Why am I telling you this story? Although it seemingly has nothing to do with dementia, it’s actually a great analogy to what often happens when a person with dementia behaves in an inappropriate manner. 

Shift Your Thinking About Behavior 

The brain is an amazing machine. One of its many jobs is to interpret everything that we see, hear, touch, smell, taste. In short, the brain takes the input we get through our senses from the world around us, analyzes it, and makes the right decisions regarding how to react. When brain cells die, for instance as they do in dementia, the input-interpretation-output operations stop functioning correctly. Think of a car with all its parts intact, but the battery’s dead. Only one part of the car is faulty. But even so, the engine won't ignite, and the vehicle won’t properly move. 

Before we label the actions of a person with dementia as aggressive, let's shift our thinking: it’s not their fault that their brain cells responsible for appropriate behavior are dead or misfiring. Once we truly understand that, we can accept that the person is not intentionally doing anything wrong. Unlike replacing a dead battery we, unfortunately, can't fix the damaged brain.

And just like we saw in my friend Lisa's story, when a person doesn’t understand the situation, and they don’t understand the person explaining the situation, they felt threatened and reacted by yelling.

Think like a detective

As a family member's caregiver, have you witnessed your loved one behaving in any of the following ways?
•    Told you that you are a lousy caregiver
•    Insulted or called you names
•    Pushed or tried hitting you
•    Yelled or spat at you
•    Accused you of stealing valuables
•    Lied to you
•    Purposefully upset you

Or any other number of aggressive behaviors.

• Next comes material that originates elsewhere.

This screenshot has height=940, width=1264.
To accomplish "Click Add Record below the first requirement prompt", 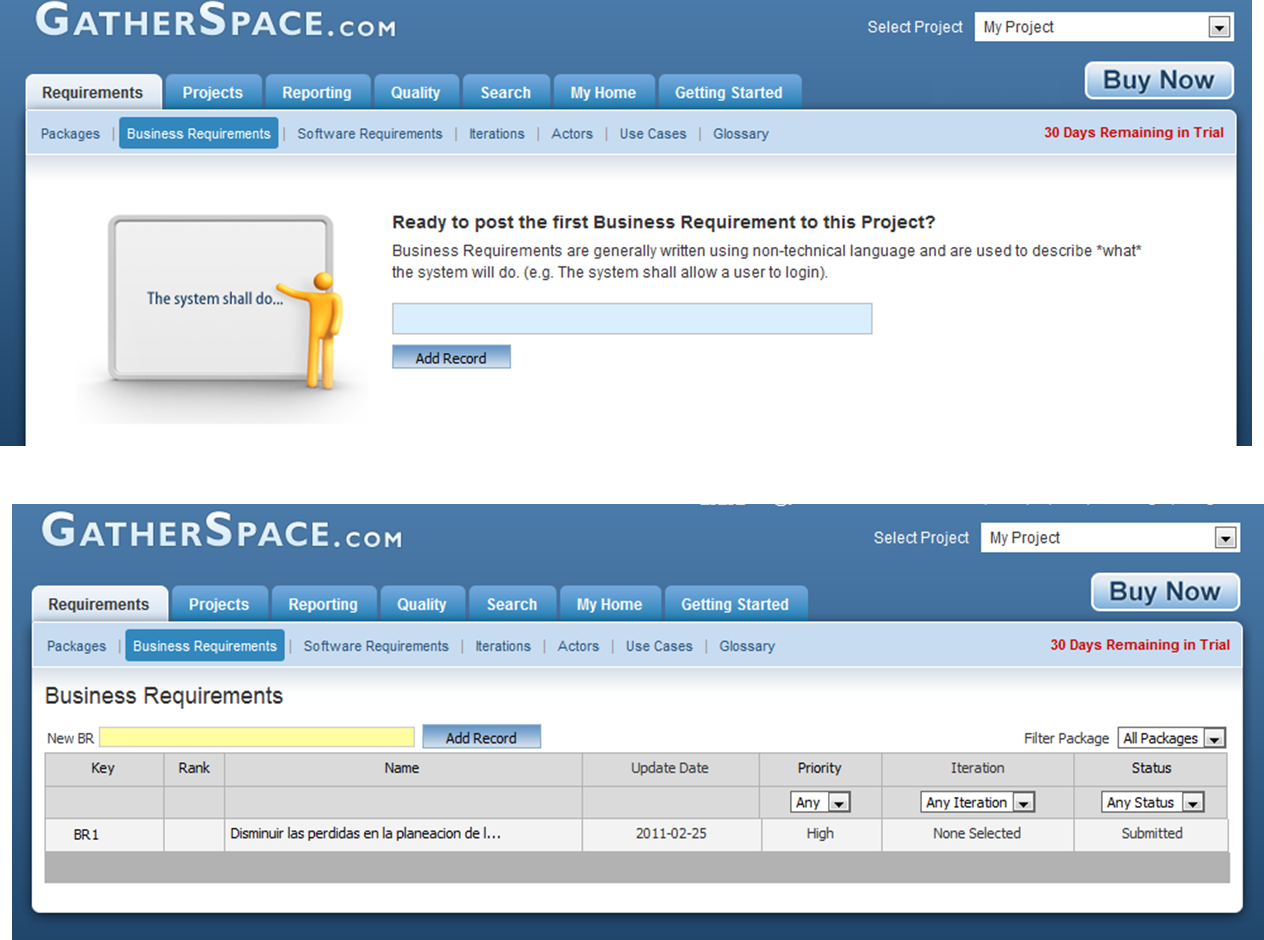I will 451,357.
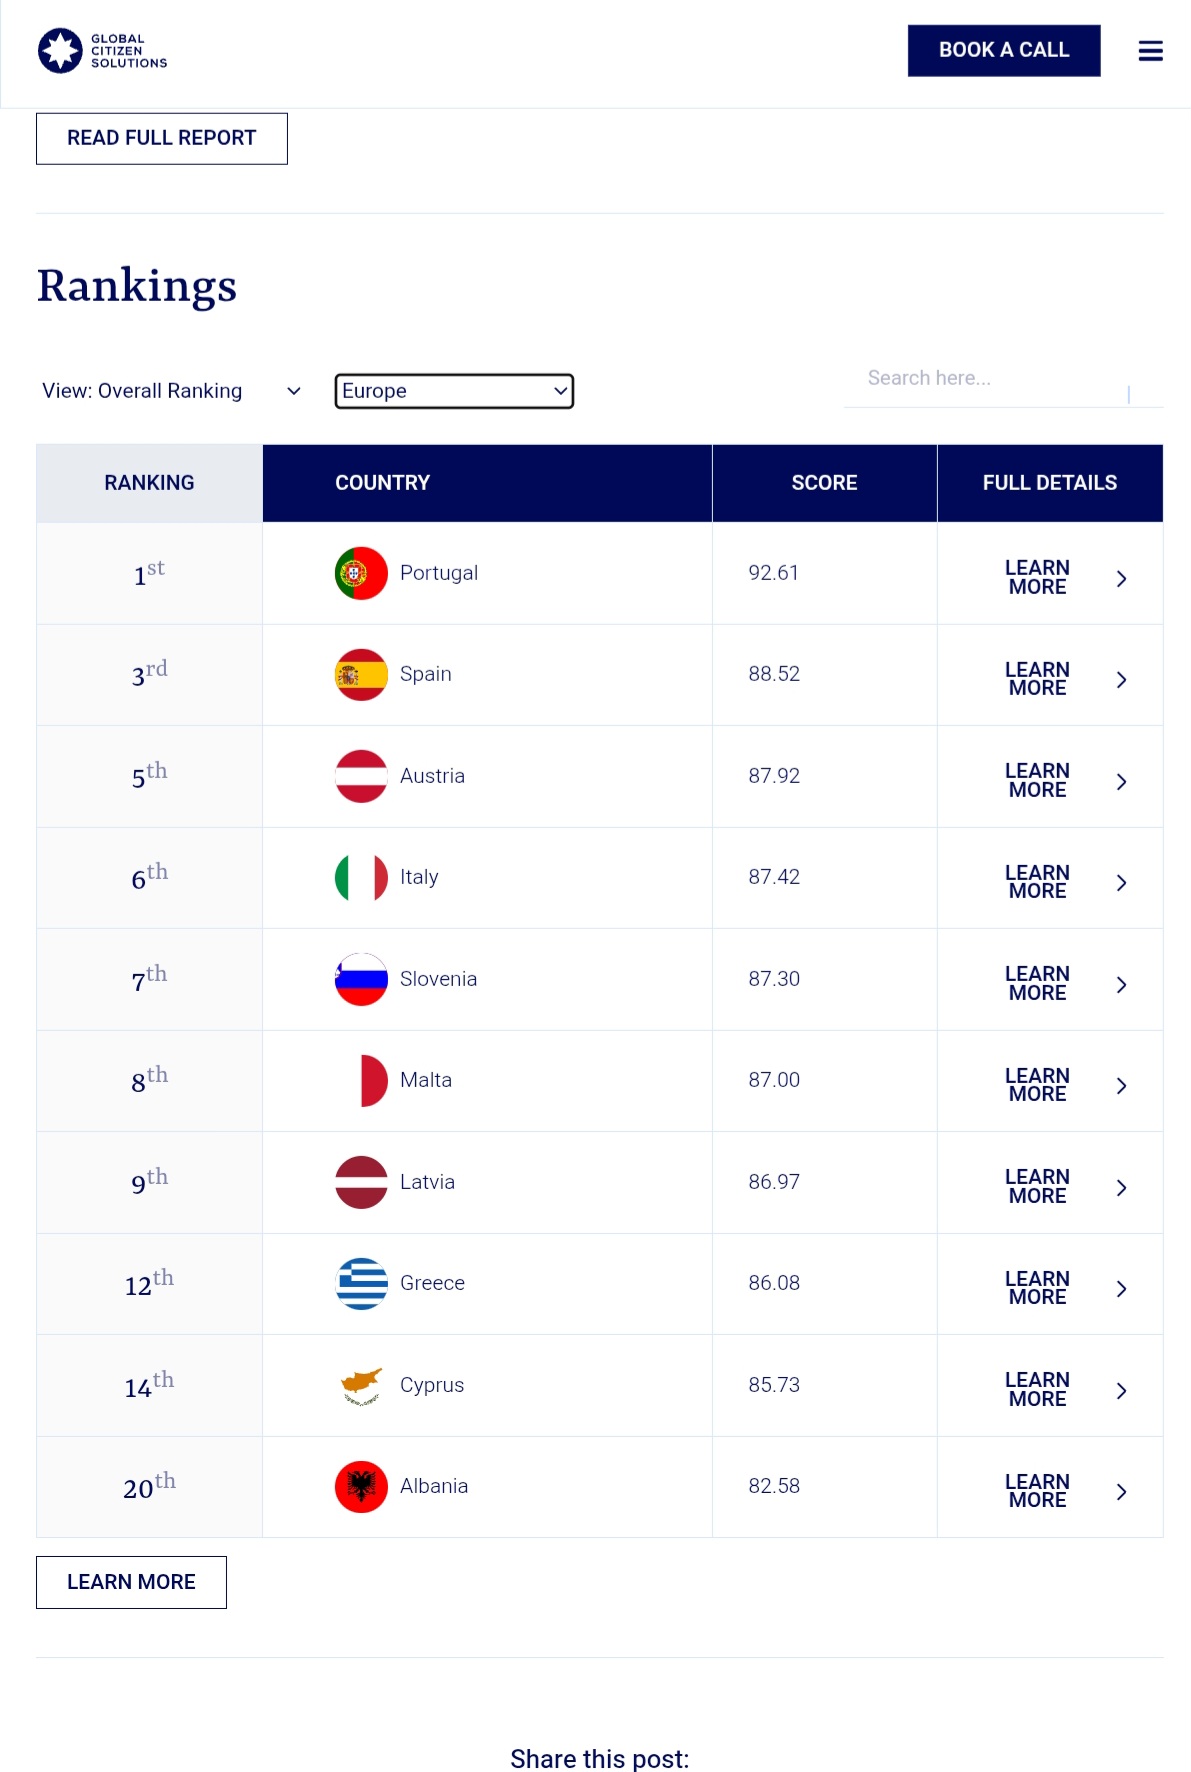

Unless your family member has a history of mental health, in most cases the reason for their behavior is rooted in dementia. Sometimes the cause of their outburst is apparent and you can easily connect the dots. But in most cases, you'll have to be a detective and look for the underlying cause. This requires patience and creative thinking. But once you discover it, you can come up with a solution that can defuse the behavior. Further, it can help you prevent, quickly address, and be more patient in the future.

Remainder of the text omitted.